I particularly enjoyed the cheery Roberta's lively account of giving birth to a much longed-for daughter, Amelia's tale of sleeping overnight on a London pavement in order to watch the Queen's coronation procession and Yonire's success at fighting off an over-amorous admirer with a high-heeled shoe. There is also a poignant account from Isis of her difficult marriage and passionate love for the family doctor, but my own favourite is Accidia, the Cambridge educated mother of five who longs for a good night's sleep.

Jenna Bailey has meticulously edited contributions from the magazines and I hope this talented author publishes more in this new genre of social history.

Monday, 3 November 2008

Not my cup of tea

It took me a while to realise that Cheerful Weather for the Wedding by Julia Strachey was a black comedy and it certainly had its amusing moments, but I didn't engage with any of the characters and if you're not rooting for a character it's difficult to care about the book.

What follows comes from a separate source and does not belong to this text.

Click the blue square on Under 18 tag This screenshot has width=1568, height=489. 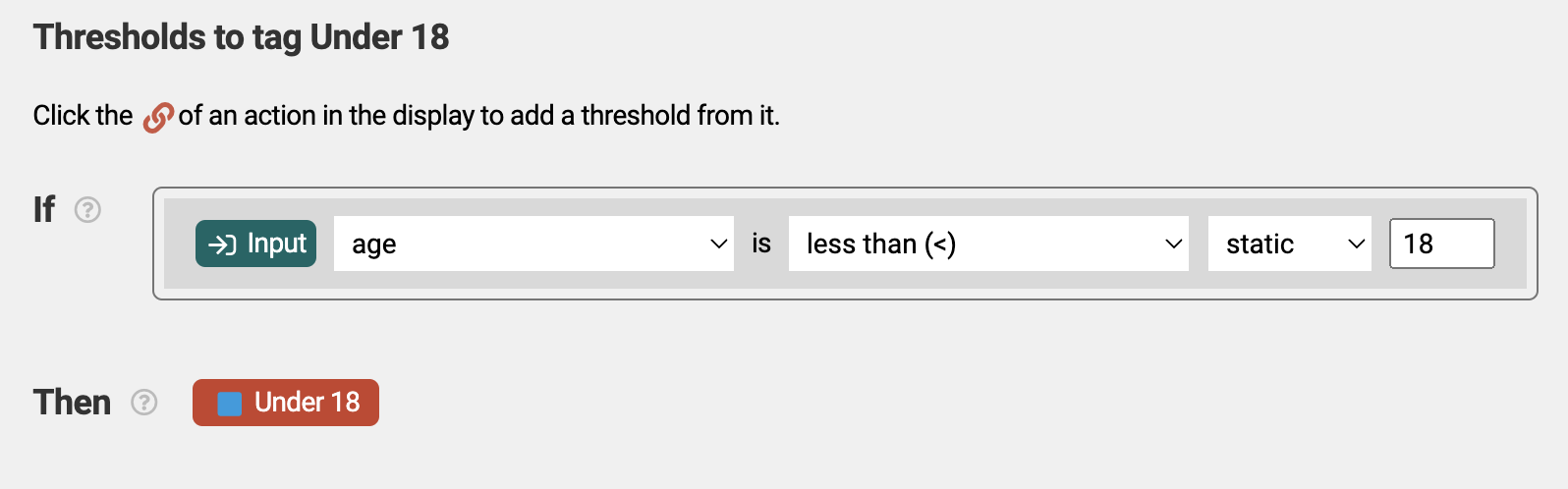coord(230,404)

I also thought that the motif of a bride who gets drunk on her wedding day has been done before (and better) in The Great Gatsby by F Scott Fitzgerald.

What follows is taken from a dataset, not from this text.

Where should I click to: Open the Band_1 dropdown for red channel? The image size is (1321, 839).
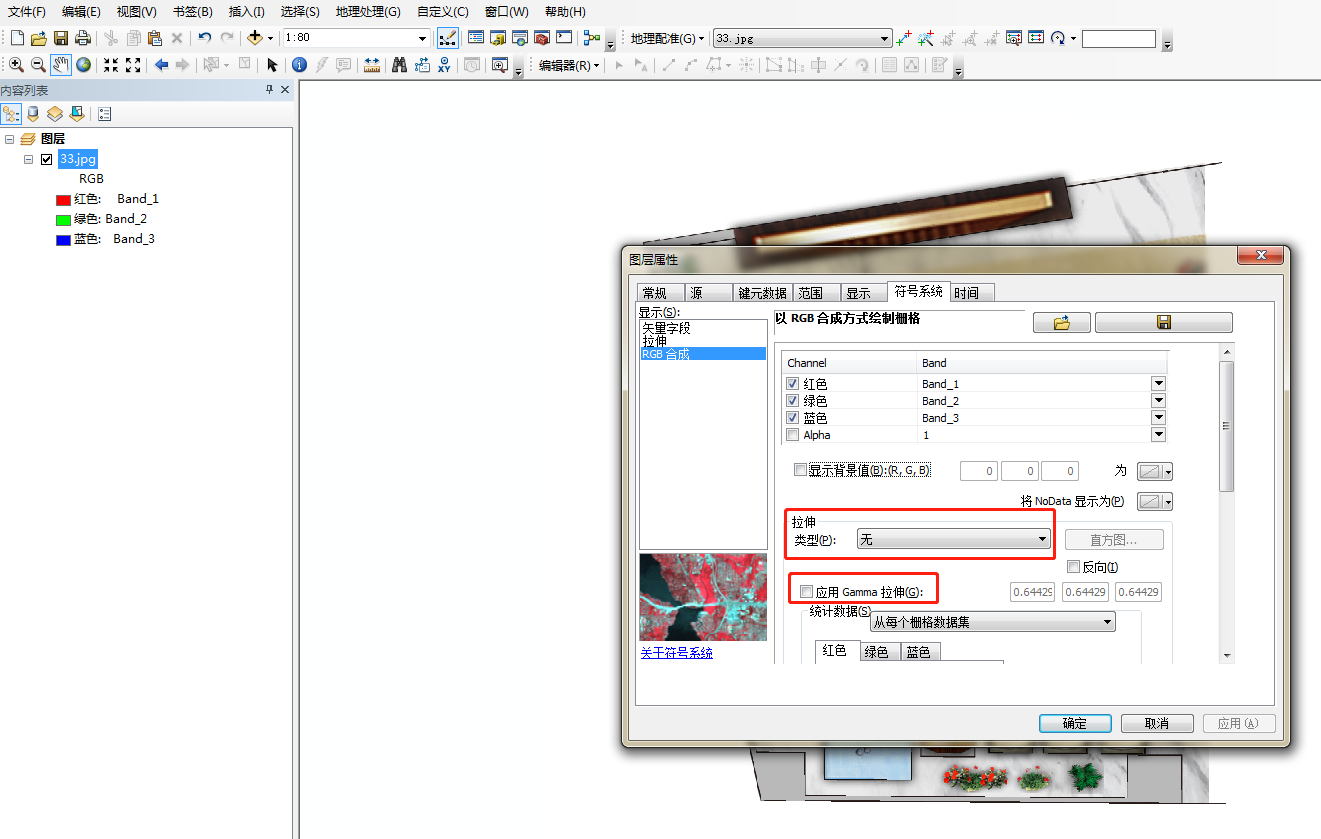[x=1158, y=383]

Ah well, time to browse through the Persephone catalogue again - I knew I should have ordered the Katherine Mansfield Journal!

Friday, 31 October 2008

Singled Out

Three-quarters of a million young men lost their lives in the First World War. This 'lost generation' meant that many women had to abandon their traditional expectations of marriage and motherhood as there were simply not enough men to go round. In Singled Out, Virginia Nicholson examines how the women of this generation responded to the crisis. Many lost fiances, beloved brothers, colleagues and friends. After coming to terms with their shock and grief these women magnificently rose to the challenge of life as a singleton (long before the phrase was coined by the fictional Bridget Jones) and found new direction and purpose.

For some, this meant a career. Gertrude Maclean established Universal Aunts in 1921, an organisation which provided ladies of 'irreproachable background' to act as nannies, personal shoppers or researchers. Nicholson describes how one Universal Aunt had to look after a mongoose for a week while its owner was abroad! Others, such as Elizabeth Goudge, took comfort from a devout Christian faith and a literary talent. Goudge went on to become a best-selling writer after the publication of Green Dolphin Country.

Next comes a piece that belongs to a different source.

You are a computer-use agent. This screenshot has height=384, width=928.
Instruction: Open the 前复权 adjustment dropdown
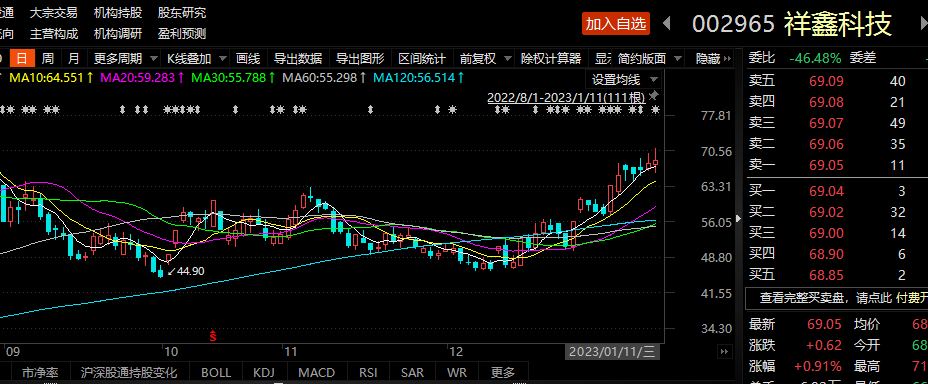pos(486,59)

Singled Out is a highly original and interesting book.

Wednesday, 29 October 2008

Half-term treats

In the midst of organising half-term treats for my daughters - a trip to the cinema to see High School Musical 3 and a Halloween sleepover - I haven't forgotten to organise my own. Yes, it's another Persephone! After much pondering and deliberating I ordered Julia Strachey's Cheerful Weather for the Wedding. It's quite a slender volume so I should finish it over the weekend. I'll let you know how I get on ...

Saturday, 18 October 2008

Better late than never

I ordered the Persephone edition of Mariana by Monica Dickens through my local bookshop back in August. It arrived yesterday. Meantime, I'd requested it from the reserve store of the library, read it and written about it! Oh well, it's nice to have my own copy and the Persephone Classics edition contains an excellent introduction by Harriet Lane. Here's a nice extract from Mariana:
It was the smell of clean sheets that reminded Mary of what, when she was a child, she called the Charbury Smell. It was the first thing you noticed as you went in at the front door of Charbury; an indefinable pot-pourri of all the fragrant things in the house - roses, wood-smoke, polished floors, bread, and lavender-kept old linen.

Friday, 17 October 2008

The Railway Children

I've been reading The Treasure Seekers and The Railway Children by E Nesbit because I'm studying for an MA in Children's Literature. The Railway Children is the story of Roberta, Phyllis and Peter who have to leave their big London house when their father is mysteriously taken away. The children go to live in the countryside with their mother and the discovery of the local railway line and station leads to new friendships and adventures.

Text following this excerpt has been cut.